A más de una década de aquella primera movilización histórica, las cifras de femicidios en nuestro país siguen doliendo y demuestran que la violencia patriarcal no cesa. Según los registros de las organizaciones civiles, se mantiene la trágica constante de casi un femicidio por día en Argentina. Cada número representa una vida arrebatada, una familia destruida y un entramado estatal que todavía llega tarde. La falta de presupuesto real para las áreas de prevención, el desmantelamiento de políticas de acompañamiento y un sistema judicial que muchas veces desoye las denuncias previas, configuran un escenario donde la vulnerabilidad de las mujeres y disidencias se profundiza año a año.

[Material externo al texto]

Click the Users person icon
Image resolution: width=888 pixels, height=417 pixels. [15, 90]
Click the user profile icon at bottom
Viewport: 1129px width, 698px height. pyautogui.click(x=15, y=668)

Hoy, este reclamo se actualiza con profunda indignación ante el reciente y desgarrador caso de Agostina, un hecho que ha vuelto a sacudir la agenda mediática y social. Su caso expone de la manera más cruel las fallas sistémicas en los protocolos de búsqueda y la desprotección a la que se enfrentan las víctimas. La cobertura mediática y la reacción social demuestran que la comunidad no está dispuesta a normalizar la crueldad, y que el nombre de Agostina se suma a una bandera colectiva que exige justicia real, celeridad en la investigación y el fin de la impunidad.
Porque el dolor se organiza y la respuesta histórica ha sido, es y será la ocupación del espacio público, hoy la cita vuelve a ser colectiva. Desde Vive CABA te invitamos a sumarte a la movilización de este miércoles 3 de junio.
Nos encontramos en la plaza del Congreso de la Nación para marchar juntos, abrazarnos en la exigencia y alzar la voz una vez más para que dejen de matarnos.